# PaSST package for HEAR 2021 NeurIPS Challenge Holistic Evaluation of Audio Representations
This is an implementation for [Efficient Training of Audio Transformers with Patchout](https://arxiv.org/abs/2110.05069) for HEAR 2021 NeurIPS Challenge
Holistic Evaluation of Audio Representations
# CUDA version
This is an implementation is tested with CUDA version 11.1, and torch installed:
```shell
pip3 install torch==1.8.1+cu111 torchaudio==0.8.1 -f https://download.pytorch.org/whl/lts/1.8/torch_lts.html
```
but should work on newer versions of CUDA and torch.
# Installation
Install the latest version of this repo:
```shell
pip install hear21passt
```
The models follow the [common API](https://neuralaudio.ai/hear2021-holistic-evaluation-of-audio-representations.html#common-api) of HEAR 21
:
```shell
hear-validator --model hear21passt.base.pt hear21passt.base
hear-validator --model noweights.txt hear21passt.base2levelF
hear-validator --model noweights.txt hear21passt.base2levelmel
```
There are three modules available `hear21passt.base`,`hear21passt.base2level`, `hear21passt.base2levelmel` :
```python
import torch
from hear21passt.base import load_model, get_scene_embeddings, get_timestamp_embeddings
model = load_model().cuda()
seconds = 15
audio = torch.ones((3, 32000 * seconds))*0.5
embed, time_stamps = get_timestamp_embeddings(audio, model)
print(embed.shape)
embed = get_scene_embeddings(audio, model)
print(embed.shape)
```
# Getting the Logits/Class Labels
You can get the logits (before the sigmoid activation) for the 527 classes of audioset:
```python
from hear21passt.base import load_model
model = load_model(mode="logits").cuda()
logits = model(wave_signal)
```
The class labels indices can be found [here](https://github.com/qiuqiangkong/audioset_tagging_cnn/blob/master/metadata/class_labels_indices.csv)

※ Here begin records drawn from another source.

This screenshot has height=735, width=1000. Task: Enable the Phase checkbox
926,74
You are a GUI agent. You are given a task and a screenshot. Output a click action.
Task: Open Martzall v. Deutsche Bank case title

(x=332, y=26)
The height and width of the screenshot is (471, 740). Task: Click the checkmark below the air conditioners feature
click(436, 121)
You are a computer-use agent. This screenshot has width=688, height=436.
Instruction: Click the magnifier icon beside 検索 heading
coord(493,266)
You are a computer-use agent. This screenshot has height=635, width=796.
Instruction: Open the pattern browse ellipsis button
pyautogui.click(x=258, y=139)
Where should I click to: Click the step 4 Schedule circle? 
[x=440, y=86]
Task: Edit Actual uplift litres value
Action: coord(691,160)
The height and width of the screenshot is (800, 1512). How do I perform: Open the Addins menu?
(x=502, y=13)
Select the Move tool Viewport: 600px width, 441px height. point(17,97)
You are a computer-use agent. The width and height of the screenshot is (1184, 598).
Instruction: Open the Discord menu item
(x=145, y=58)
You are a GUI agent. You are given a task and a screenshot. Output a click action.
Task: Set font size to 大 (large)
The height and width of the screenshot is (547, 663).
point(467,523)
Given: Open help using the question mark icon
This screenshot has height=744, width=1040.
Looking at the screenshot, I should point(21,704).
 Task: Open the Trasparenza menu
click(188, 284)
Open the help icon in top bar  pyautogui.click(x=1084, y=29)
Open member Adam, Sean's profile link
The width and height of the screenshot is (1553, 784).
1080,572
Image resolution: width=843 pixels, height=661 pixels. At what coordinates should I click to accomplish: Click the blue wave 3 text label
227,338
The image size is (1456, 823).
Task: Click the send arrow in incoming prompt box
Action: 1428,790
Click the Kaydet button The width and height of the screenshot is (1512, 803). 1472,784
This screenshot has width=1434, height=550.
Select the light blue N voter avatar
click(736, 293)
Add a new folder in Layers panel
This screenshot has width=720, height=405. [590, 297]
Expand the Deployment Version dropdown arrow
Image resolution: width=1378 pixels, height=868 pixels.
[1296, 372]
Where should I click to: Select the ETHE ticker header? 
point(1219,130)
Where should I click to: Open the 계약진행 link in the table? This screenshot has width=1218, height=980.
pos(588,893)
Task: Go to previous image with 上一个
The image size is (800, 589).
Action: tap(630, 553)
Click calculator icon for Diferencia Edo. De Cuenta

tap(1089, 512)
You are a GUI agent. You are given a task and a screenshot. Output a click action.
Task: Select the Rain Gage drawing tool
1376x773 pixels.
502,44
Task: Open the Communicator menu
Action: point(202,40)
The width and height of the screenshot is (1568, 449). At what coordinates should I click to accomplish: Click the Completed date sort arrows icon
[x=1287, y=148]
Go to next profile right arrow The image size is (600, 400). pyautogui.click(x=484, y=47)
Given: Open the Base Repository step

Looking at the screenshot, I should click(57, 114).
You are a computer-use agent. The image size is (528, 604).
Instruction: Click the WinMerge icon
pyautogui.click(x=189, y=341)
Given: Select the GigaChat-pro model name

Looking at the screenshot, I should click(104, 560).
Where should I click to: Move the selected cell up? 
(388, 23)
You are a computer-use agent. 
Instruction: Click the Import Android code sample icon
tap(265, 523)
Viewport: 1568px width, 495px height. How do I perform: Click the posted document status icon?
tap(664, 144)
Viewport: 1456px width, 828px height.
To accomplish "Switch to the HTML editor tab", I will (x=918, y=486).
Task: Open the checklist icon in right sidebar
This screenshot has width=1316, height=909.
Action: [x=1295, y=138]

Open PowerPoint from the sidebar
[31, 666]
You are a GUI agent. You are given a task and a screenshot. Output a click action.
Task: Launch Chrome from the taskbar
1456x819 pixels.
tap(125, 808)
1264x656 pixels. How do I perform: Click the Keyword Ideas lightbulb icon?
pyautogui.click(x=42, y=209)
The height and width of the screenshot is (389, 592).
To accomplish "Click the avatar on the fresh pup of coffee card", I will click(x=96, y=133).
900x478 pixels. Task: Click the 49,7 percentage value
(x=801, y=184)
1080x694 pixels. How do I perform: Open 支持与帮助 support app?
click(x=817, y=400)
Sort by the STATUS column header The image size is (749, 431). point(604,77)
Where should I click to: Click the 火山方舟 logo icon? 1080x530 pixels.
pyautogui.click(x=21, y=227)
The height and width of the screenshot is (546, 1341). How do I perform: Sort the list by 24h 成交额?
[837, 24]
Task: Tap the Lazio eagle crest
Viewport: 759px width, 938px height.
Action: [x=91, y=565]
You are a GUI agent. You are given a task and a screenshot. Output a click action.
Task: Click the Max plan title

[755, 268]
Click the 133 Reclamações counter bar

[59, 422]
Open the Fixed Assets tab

You can also use different pre-trained models, for example, the model trained with KD `passt_s_kd_p16_128_ap486`:
```python
from hear21passt.base import get_basic_model
model = get_basic_model(mode="logits", arch="passt_s_kd_p16_128_ap486")
logits = model(wave_signal)
```
# Supporting longer clips
In case of an input longer than 10 seconds, the `get_scene_embeddings` method compute the average of the embedding of a 10-second overlapping windows.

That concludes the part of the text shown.